- [Problem requirements] Look through the listing underneath for "Given", and copy every line that has it.

- [Supplied data]

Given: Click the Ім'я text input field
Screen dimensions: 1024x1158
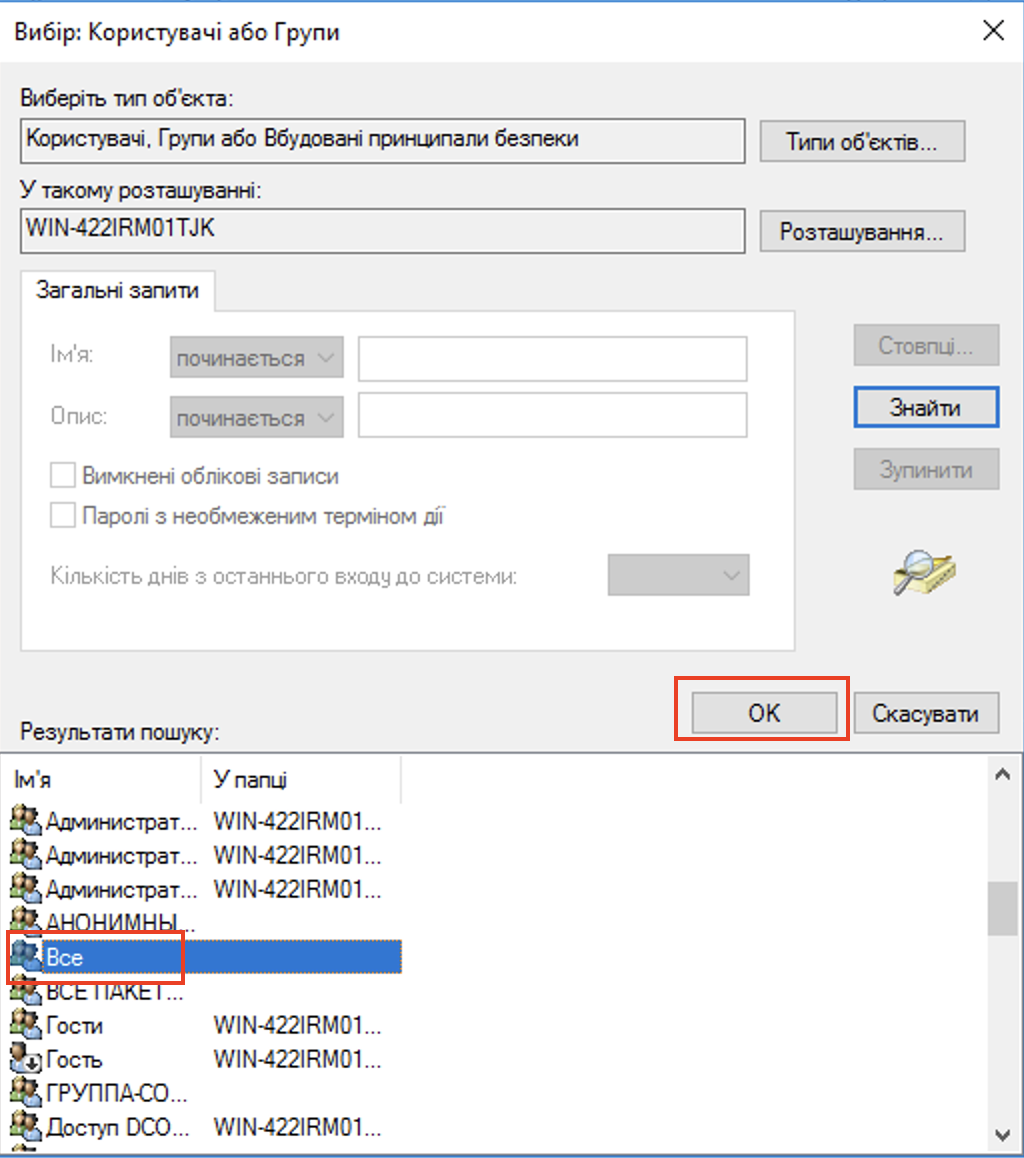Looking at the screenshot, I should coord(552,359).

* * *

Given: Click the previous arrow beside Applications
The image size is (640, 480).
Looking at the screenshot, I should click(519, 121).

- [Solution]
Given: Click the Ім'я text input field
Given: Click the previous arrow beside Applications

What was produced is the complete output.